++++ Kutipan Sumber ++++
Setiap individu mempunyai problematika dalam kehidupannya. Masalah yang dihadapi juga beragam seperti masalah karier, ekonomi dan sosial. Sumber masalah juga dapat datang dari diri sendiri ataupun lingkungan. Masalah dapat muncul karena adanya ketidaksesuaian antara harapan dengan kenyataan, sehingga muncul reaksi yang berbeda-beda dalam menghadapinnya.
Pada kenyataannya, ada individu yang mampu menyelesaikan masalahnya sendiri namun ada juga individu yang memerlukan bantuan orang lain. Terlepas dari hal itu, individu yang mampu bertahan dalam menghadapai permasalahan serta dapat melampaui harapan-harapan atas kinerja dan potensinya dinamakan Adversity Quotient.
Menurut Stoltz (2005) bahwa IQ dan EQ saja tidak cukup dalam meramalkan kesuksekan seseorang karena ada faktor motivasi serta dorongan pantang menyerah dari dalam individu yang dinamakan AQ (Adversity Quotient). Adversity Quotient merupakan seberapa jauh kemampuan seseorang bertahan dalam kesulitan dan bagaimana caranya untuk mengatasi masalah tersebut dan memprediksi siapa yang mampu bertahan dalam menghadapi kesulitan serta siapa yang tidak mampu bertahan.
Sejalan dengan pemikiran Stolz, Menurut Parvanthy dan M. Praseeda (2014) bahwa adversity quotient adalah suatu kekuatan untuk menghadapi kesulitan yang dihadapi dalam hidup mereka. Adversity quotient juga mengungkapkan severa mampu seseorang dalam menghadapi kesulitan dalam hidupnya dan seberapa mampu seseorang berhasil dari kesulitan tersebut.
a. Tingkatan Adversity Quotient
Stoltz membagi individu yang sedang menghadapi masalah menjadi 3 tingkatan yang diibaratkan sedang mendaki gunung, yaitu sebagai berikut.
1. Quitters
Quitters yaitu individu yang memilih untuk keluar, menghindari kewajiban, mundur dan berhenti. Seseorang dengan tipe ini lebih memilih untuk berhenti berusaha, mengabaikan serta meninggalkan dorongan untuk terus berusaha.
2. Campers
Campers yaitu individu yang telah berusaha sedikit kemudian merasa putus asa atas apa yang telah dicapainya. Biasanya seseorang dengan tipe ini bosan dalam melakukan pendakian dan menganggap hidupnya telah sukses sehingga tidak perlu lagi melakukan perbaikan dan usaha.
++++ Data Acuan ++++
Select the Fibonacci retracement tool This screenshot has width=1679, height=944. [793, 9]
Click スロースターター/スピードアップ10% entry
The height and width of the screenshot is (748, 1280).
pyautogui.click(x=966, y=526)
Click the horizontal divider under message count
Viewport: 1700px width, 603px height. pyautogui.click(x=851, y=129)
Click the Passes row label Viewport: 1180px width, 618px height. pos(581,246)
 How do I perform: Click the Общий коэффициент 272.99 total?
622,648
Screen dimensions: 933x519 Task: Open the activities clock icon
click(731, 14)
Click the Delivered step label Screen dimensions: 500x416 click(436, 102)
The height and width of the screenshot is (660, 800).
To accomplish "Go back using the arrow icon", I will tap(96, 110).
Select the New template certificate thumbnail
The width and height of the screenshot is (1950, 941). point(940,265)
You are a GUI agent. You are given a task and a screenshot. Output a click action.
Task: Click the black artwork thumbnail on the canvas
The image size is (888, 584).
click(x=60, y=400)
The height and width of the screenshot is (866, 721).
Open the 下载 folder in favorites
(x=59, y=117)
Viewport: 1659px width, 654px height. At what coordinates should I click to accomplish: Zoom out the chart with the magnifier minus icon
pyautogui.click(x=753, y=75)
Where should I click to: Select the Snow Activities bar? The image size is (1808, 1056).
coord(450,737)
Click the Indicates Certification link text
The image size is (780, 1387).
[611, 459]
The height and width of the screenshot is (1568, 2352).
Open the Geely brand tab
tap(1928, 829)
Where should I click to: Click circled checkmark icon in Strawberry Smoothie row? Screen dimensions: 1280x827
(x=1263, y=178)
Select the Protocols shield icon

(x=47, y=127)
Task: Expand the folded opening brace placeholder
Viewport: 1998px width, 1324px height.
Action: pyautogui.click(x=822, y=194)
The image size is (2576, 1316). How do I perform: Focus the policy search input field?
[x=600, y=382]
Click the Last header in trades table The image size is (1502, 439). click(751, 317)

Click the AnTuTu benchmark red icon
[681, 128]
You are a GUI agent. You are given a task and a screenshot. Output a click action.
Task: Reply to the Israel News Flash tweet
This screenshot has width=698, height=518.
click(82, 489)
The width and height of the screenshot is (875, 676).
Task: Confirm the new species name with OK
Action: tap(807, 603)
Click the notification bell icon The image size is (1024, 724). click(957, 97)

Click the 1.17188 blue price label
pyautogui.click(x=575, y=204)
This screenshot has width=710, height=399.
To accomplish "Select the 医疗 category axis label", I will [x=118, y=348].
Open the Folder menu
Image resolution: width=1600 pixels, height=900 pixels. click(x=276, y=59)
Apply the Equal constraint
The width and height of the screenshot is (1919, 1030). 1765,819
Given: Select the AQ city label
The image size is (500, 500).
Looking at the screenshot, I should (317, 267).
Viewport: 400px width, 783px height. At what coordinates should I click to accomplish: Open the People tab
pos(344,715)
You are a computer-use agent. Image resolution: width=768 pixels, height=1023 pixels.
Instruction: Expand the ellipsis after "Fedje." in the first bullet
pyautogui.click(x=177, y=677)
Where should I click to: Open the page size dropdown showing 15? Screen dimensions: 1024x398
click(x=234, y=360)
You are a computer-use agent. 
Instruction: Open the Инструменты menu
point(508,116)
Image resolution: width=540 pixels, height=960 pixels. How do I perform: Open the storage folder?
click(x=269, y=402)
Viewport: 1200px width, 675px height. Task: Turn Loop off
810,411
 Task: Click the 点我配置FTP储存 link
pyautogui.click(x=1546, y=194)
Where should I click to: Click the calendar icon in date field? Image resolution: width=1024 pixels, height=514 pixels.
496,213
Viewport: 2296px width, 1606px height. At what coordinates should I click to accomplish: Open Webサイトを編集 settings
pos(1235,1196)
++++
Soal Tertulis A: Tuliskan ulang baris-baris catatan, mulai dari awal catatan sampai dengan baris yang memuat "Click the Passes", sebagai tabel Markdown berkolom "No" dan "Baris Catatan". Baris kosong tidak perlu dimasukkan.
Soal Tertulis B: Lanjutkan teks tentang Adversity Quotient dari kalimat terakhir yang tercantum.

Hasil Latihan A:
| No | Baris Catatan |
|---|---|
| 1 | Select the Fibonacci retracement tool This screenshot has width=1679, height=944. [793, 9] |
| 2 | Click スロースターター/スピードアップ10% entry |
| 3 | The height and width of the screenshot is (748, 1280). |
| 4 | pyautogui.click(x=966, y=526) |
| 5 | Click the horizontal divider under message count |
| 6 | Viewport: 1700px width, 603px height. pyautogui.click(x=851, y=129) |
| 7 | Click the Passes row label Viewport: 1180px width, 618px height. pos(581,246) |

Hasil Latihan B:
3. Climbers
Climbers yaitu individu yang telah berusaha sepanjang hidupnya tanpa menghiraukan latar belakang, keuntungan atau kerugian, nasip buruk atau baik. Seseorang dengan tipe ini akan terus berusaha.
b. Faktor-Faktor Adversity Quotient
Menurut Stoltz (2005), ada beberapa faktor yang mempengaruhi individu merespon kesulitan yaitu sebagai beikut.
1. Daya saing. Persaiangan sebagaian besar berkaitan dengan harapan, kegesitan dan keuletan yang sangat ditentukan oleh bagaimana cara seseorang dalam menghadapi tantangan dan juga dalam menghadapi kegagalan dalam hidupnya.
2. Produktivitas. Individu-individu yang merespon kesulitan secara destruktif terlihat kurang produktif dibandingkan dengan individu yang tidak destruktif (konstrutif).
3. Kreativitas. Pada dasarnya inovasi adalah tindakan yang berdasarkan pada suatu harapan. Inovasi memerlukan keyakinan bahwa suatu yang sebelumnya tidak ada dapat menjadi ada. Kreativitas menuntut kemampuan untuk mengatasi kesulitan yang ditimbulkan oleh hal-hal yang tidak pasti.
4. Motivasi. Individu-individu dengan adversity quotient yang tiggi dianggap sebagai orang yang palig memiliki motivasi.
5. Mengambil resiko. Individu-individu yang tidak mampu memegang kendali, tidak ada alasan untuk mengambil resiko. Bahkan, sebenarnya resiko-resiko sebenarnya tidak masuk akal. Yakin bahwa apa yang dikerjakan tidak ada manfaat.
6. Perbaikan. Individu yang berhasil dan mampu dalam melakukan perbaikan dengan adversity quotient yang lebih tinggi menjadi lebih baik, sedangkan individu dengan adversity quotient yang lebih rendah memiliki hal buruk.
7. Ketekunan. Ketekunan merupakan kemampuan untuk terus-menerus berusaha bahwa manakala dihadapkan pada kemunduran-kemunduran atau kegagalan.
8. Belajar. Carol Dweck membuktikan bahwa anak-anak dengan respon-respon yang pesimistik terhadap kesulitan tidak akan banyak belajar dan berprestasi jika dibandingkan dengan anak-anak yang memiliki pola-pola yang lebih optimis.
9. Merangkul perubahan. Untuk bisa sukses, individu harus secara efektif mengatasi dan memeluk perubahan tersebut. Namun apabila perubahan yang dilakukan hanya akan merasa dikalahkan dan dilumpuhkan oleh perubahan. Hal tersebut bahkan bisa membuat individu untuk berhenti.
c. Pengelompokan (Dimensi) Adversity Quotient
Stoltz (2005) menyebutkan ada empat dimensi adversity quotient yaitu
1. Control (Kendali)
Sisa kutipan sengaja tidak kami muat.